### WHAT TO WORK ON
a – Reproduce word for word the part of the forum post on the AgCl and AgI precipitate that begins with the words "the q is: Addition" and ends after "in the sample...".
b – Go on writing the forum post about the AgCl and AgI precipitate, picking up after its last sentence.

### SELECTED EXTRACT
[shama]

the q is: Addition of an execc of AgNO₃ to 0.2012 g sample yielded a mixture of AgCl and AgI that weighted 0.4715g . the precipitate was then heated in a stream of cl₂ to convert AgI to AgCl
2AgI + cl₂ ____ 2 AgCl + I₂
the precipitate was found to weigh 0.3922 g after this treatment,, calculate the percentages of KI and NH₄Cl in the sample...

first I said that Agcl equals 0.3922 ,,, so wt of AgI equals 0.4715-0.3922
but then I thought that AgI is .3922 g coa all AgCl in equation comes from converting AgI to AgCl...

### DATA EXTRACT
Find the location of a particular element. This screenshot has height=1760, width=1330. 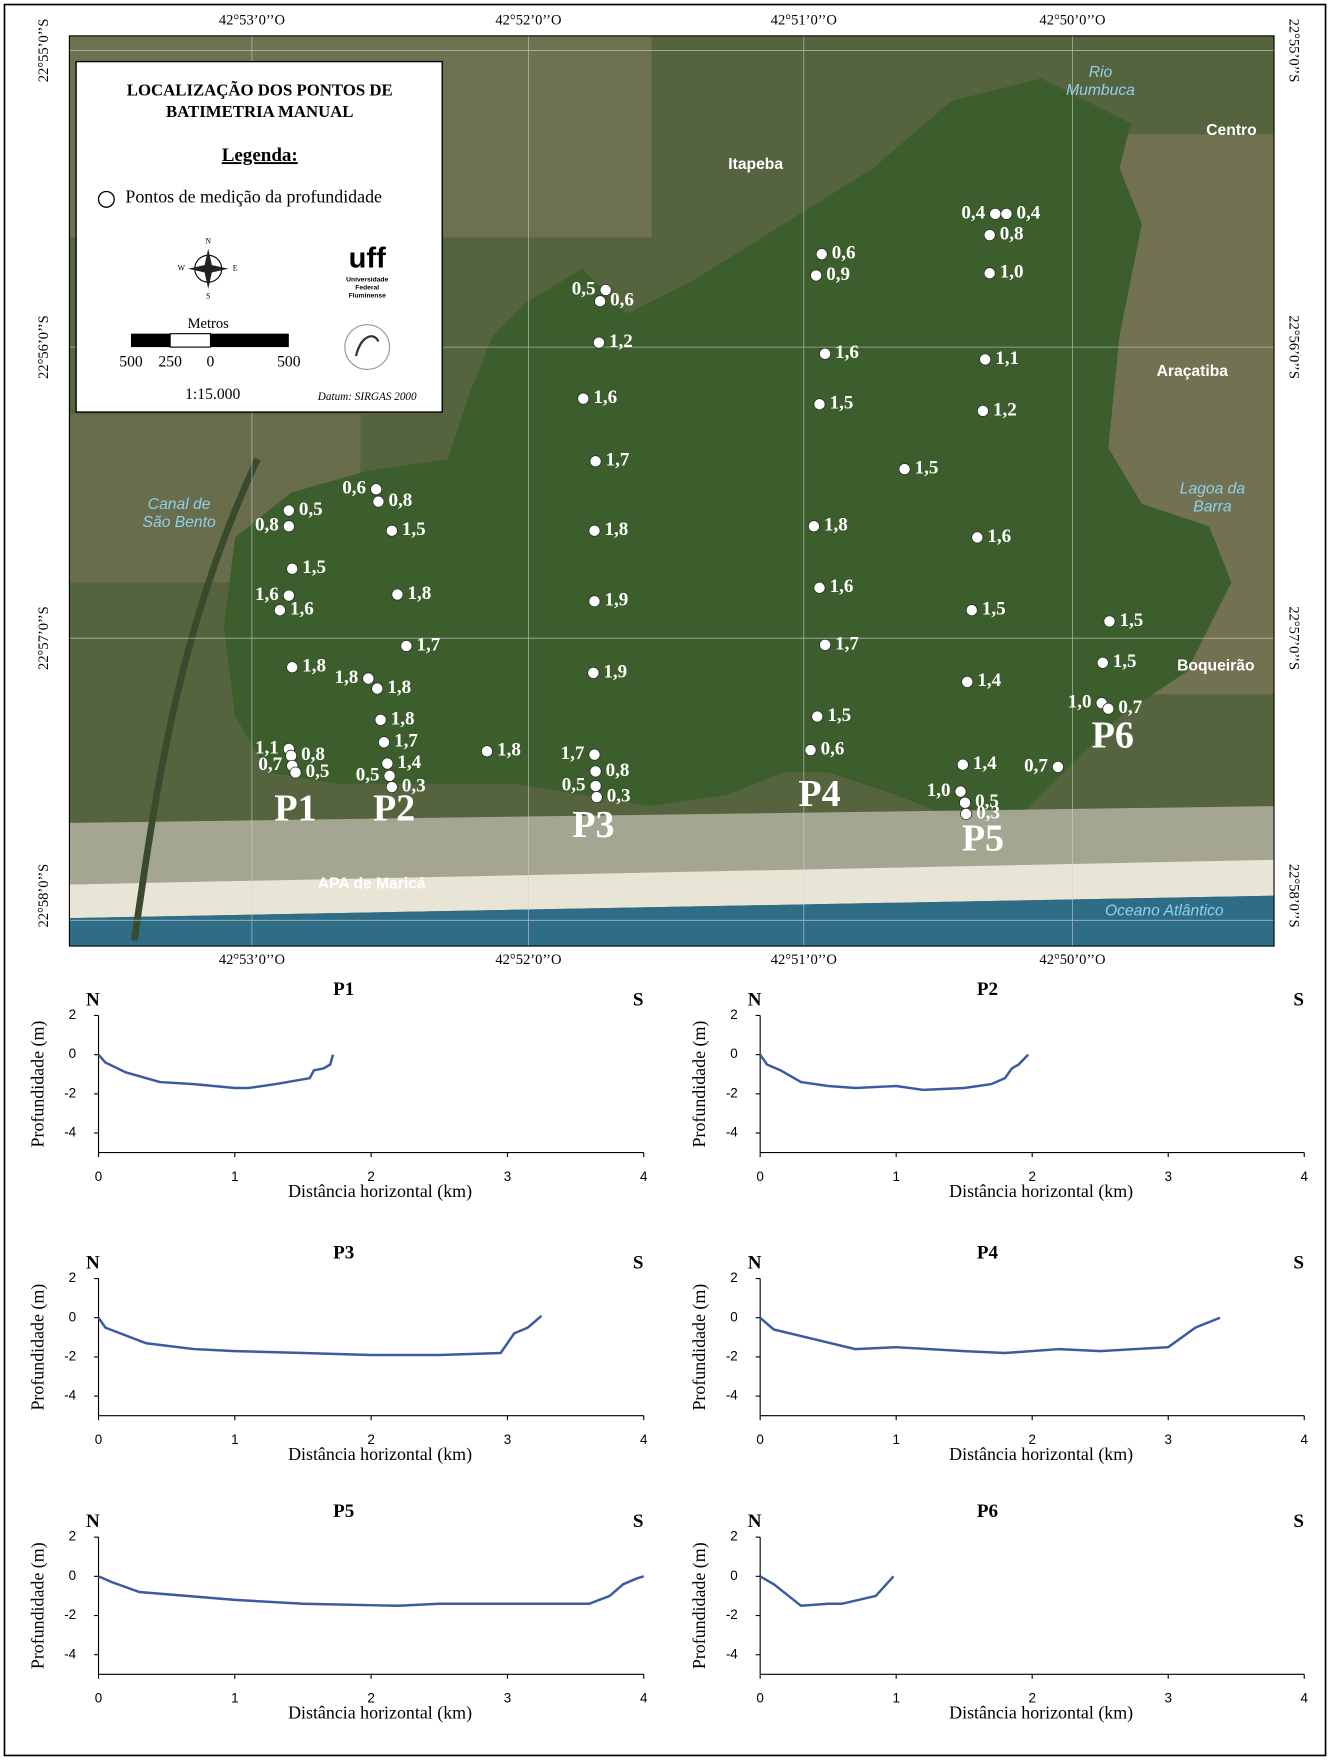

lat-label: 22°58’0’’S is located at coordinates (44, 896). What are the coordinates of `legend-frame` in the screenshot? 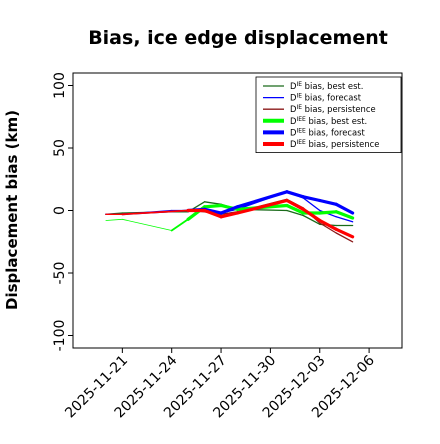 It's located at (328, 114).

### PER-TASK ANSWERS
a –
the q is: Addition of an execc of AgNO₃ to 0.2012 g sample yielded a mixture of AgCl and AgI that weighted 0.4715g . the precipitate was then heated in a stream of cl₂ to convert AgI to AgCl
2AgI + cl₂ ____ 2 AgCl + I₂
the precipitate was found to weigh 0.3922 g after this treatment,, calculate the percentages of KI and NH₄Cl in the sample...

b –
but then I said no coz the 0.3922 grams contain the grams of original Agcl
I really don't understand
please help me

[Borek]

so wt of AgI equals 0.4715-0.3922

No - that's the mass difference between AgI and AgCl. You know that 0.4715 is sum of masses of AgCl and AgI - but you don't know how much moles of each. However, you can calculate how many moles of both together is in the sample using information about AgCl mass afterwards. You also know dependence between number of moles and substance mass. That will let you write two equations with two unknowns - one being amount of AgCl and second being amount of AgI.

Assume there was n_AgCl moles of AgCl and n_AgI moles at the begining - and built your equations around these unknowns.

[shama]

thanks alot for your help.. I'm really pleased and greatfull for all what you explained....